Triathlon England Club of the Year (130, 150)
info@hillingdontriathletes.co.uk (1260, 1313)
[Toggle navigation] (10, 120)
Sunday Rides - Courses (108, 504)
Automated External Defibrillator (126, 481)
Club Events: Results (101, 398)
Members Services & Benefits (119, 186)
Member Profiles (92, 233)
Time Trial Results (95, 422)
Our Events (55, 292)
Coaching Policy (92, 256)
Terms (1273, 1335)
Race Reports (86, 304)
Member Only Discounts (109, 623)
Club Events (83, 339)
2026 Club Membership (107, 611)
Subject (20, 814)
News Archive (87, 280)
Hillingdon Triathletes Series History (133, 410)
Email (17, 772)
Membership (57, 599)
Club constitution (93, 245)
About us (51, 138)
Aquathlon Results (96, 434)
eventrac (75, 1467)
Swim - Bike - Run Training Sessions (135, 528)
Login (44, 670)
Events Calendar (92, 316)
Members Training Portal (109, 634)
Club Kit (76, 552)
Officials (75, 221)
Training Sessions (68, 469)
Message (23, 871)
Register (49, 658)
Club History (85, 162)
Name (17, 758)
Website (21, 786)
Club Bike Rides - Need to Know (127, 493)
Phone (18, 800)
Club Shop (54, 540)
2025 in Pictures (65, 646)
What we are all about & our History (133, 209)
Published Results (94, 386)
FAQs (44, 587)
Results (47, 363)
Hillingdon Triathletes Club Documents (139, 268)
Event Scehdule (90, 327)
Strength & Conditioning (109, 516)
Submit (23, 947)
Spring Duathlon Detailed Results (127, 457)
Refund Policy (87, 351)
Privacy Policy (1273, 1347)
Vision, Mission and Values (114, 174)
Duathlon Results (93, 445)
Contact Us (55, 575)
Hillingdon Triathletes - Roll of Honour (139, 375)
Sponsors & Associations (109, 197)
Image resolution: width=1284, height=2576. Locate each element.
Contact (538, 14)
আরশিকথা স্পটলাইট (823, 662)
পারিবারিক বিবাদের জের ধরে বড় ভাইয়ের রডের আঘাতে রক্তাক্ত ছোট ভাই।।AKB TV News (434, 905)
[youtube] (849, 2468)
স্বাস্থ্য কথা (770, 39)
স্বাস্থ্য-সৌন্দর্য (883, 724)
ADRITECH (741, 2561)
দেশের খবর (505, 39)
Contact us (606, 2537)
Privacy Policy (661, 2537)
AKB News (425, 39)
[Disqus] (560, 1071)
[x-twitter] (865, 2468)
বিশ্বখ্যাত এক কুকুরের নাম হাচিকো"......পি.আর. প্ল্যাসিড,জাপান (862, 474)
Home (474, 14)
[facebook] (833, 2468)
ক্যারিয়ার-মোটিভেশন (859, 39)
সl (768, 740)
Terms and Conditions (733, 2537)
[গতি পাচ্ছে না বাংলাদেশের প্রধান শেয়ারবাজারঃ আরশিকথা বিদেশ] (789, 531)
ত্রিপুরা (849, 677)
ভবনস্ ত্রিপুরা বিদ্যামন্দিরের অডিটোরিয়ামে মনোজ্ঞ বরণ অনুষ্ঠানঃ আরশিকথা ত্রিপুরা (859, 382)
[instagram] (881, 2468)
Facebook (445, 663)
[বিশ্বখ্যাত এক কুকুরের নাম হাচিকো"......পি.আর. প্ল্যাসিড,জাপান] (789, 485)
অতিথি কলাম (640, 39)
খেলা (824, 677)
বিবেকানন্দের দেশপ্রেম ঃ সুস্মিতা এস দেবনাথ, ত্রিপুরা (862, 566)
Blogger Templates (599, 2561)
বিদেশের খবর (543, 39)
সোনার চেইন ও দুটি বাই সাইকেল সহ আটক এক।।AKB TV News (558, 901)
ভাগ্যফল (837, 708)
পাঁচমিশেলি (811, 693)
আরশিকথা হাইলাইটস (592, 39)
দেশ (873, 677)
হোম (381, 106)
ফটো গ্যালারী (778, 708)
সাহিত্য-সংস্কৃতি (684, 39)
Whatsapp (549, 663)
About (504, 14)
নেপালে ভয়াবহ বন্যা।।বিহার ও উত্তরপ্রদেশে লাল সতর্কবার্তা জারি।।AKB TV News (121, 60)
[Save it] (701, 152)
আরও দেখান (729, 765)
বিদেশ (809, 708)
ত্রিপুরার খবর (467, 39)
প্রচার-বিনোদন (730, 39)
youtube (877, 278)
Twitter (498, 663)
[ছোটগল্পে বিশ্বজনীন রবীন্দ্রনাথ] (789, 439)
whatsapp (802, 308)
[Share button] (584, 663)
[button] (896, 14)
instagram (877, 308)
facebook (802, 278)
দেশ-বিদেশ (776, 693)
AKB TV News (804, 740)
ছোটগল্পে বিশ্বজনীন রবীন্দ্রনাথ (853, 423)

--

### Problem details
Give again each line of the listing above, keeping every word the same.

### Answer to this exercise
Triathlon England Club of the Year (130, 150)
info@hillingdontriathletes.co.uk (1260, 1313)
[Toggle navigation] (10, 120)
Sunday Rides - Courses (108, 504)
Automated External Defibrillator (126, 481)
Club Events: Results (101, 398)
Members Services & Benefits (119, 186)
Member Profiles (92, 233)
Time Trial Results (95, 422)
Our Events (55, 292)
Coaching Policy (92, 256)
Terms (1273, 1335)
Race Reports (86, 304)
Member Only Discounts (109, 623)
Club Events (83, 339)
2026 Club Membership (107, 611)
Subject (20, 814)
News Archive (87, 280)
Hillingdon Triathletes Series History (133, 410)
Email (17, 772)
Membership (57, 599)
Club constitution (93, 245)
About us (51, 138)
Aquathlon Results (96, 434)
eventrac (75, 1467)
Swim - Bike - Run Training Sessions (135, 528)
Login (44, 670)
Events Calendar (92, 316)
Members Training Portal (109, 634)
Club Kit (76, 552)
Officials (75, 221)
Training Sessions (68, 469)
Message (23, 871)
Register (49, 658)
Club History (85, 162)
Name (17, 758)
Website (21, 786)
Club Bike Rides - Need to Know (127, 493)
Phone (18, 800)
Club Shop (54, 540)
2025 in Pictures (65, 646)
What we are all about & our History (133, 209)
Published Results (94, 386)
FAQs (44, 587)
Results (47, 363)
Hillingdon Triathletes Club Documents (139, 268)
Event Scehdule (90, 327)
Strength & Conditioning (109, 516)
Submit (23, 947)
Spring Duathlon Detailed Results (127, 457)
Refund Policy (87, 351)
Privacy Policy (1273, 1347)
Vision, Mission and Values (114, 174)
Duathlon Results (93, 445)
Contact Us (55, 575)
Hillingdon Triathletes - Roll of Honour (139, 375)
Sponsors & Associations (109, 197)
Image resolution: width=1284, height=2576. Locate each element.
Contact (538, 14)
আরশিকথা স্পটলাইট (823, 662)
পারিবারিক বিবাদের জের ধরে বড় ভাইয়ের রডের আঘাতে রক্তাক্ত ছোট ভাই।।AKB TV News (434, 905)
[youtube] (849, 2468)
স্বাস্থ্য কথা (770, 39)
স্বাস্থ্য-সৌন্দর্য (883, 724)
ADRITECH (741, 2561)
দেশের খবর (505, 39)
Contact us (606, 2537)
Privacy Policy (661, 2537)
AKB News (425, 39)
[Disqus] (560, 1071)
[x-twitter] (865, 2468)
বিশ্বখ্যাত এক কুকুরের নাম হাচিকো"......পি.আর. প্ল্যাসিড,জাপান (862, 474)
Home (474, 14)
[facebook] (833, 2468)
ক্যারিয়ার-মোটিভেশন (859, 39)
সl (768, 740)
Terms and Conditions (733, 2537)
[গতি পাচ্ছে না বাংলাদেশের প্রধান শেয়ারবাজারঃ আরশিকথা বিদেশ] (789, 531)
ত্রিপুরা (849, 677)
ভবনস্ ত্রিপুরা বিদ্যামন্দিরের অডিটোরিয়ামে মনোজ্ঞ বরণ অনুষ্ঠানঃ আরশিকথা ত্রিপুরা (859, 382)
[instagram] (881, 2468)
Facebook (445, 663)
[বিশ্বখ্যাত এক কুকুরের নাম হাচিকো"......পি.আর. প্ল্যাসিড,জাপান] (789, 485)
অতিথি কলাম (640, 39)
খেলা (824, 677)
বিবেকানন্দের দেশপ্রেম ঃ সুস্মিতা এস দেবনাথ, ত্রিপুরা (862, 566)
Blogger Templates (599, 2561)
বিদেশের খবর (543, 39)
সোনার চেইন ও দুটি বাই সাইকেল সহ আটক এক।।AKB TV News (558, 901)
ভাগ্যফল (837, 708)
পাঁচমিশেলি (811, 693)
আরশিকথা হাইলাইটস (592, 39)
দেশ (873, 677)
হোম (381, 106)
ফটো গ্যালারী (778, 708)
সাহিত্য-সংস্কৃতি (684, 39)
Whatsapp (549, 663)
About (504, 14)
নেপালে ভয়াবহ বন্যা।।বিহার ও উত্তরপ্রদেশে লাল সতর্কবার্তা জারি।।AKB TV News (121, 60)
[Save it] (701, 152)
আরও দেখান (729, 765)
বিদেশ (809, 708)
ত্রিপুরার খবর (467, 39)
প্রচার-বিনোদন (730, 39)
youtube (877, 278)
Twitter (498, 663)
[ছোটগল্পে বিশ্বজনীন রবীন্দ্রনাথ] (789, 439)
whatsapp (802, 308)
[Share button] (584, 663)
[button] (896, 14)
instagram (877, 308)
facebook (802, 278)
দেশ-বিদেশ (776, 693)
AKB TV News (804, 740)
ছোটগল্পে বিশ্বজনীন রবীন্দ্রনাথ (853, 423)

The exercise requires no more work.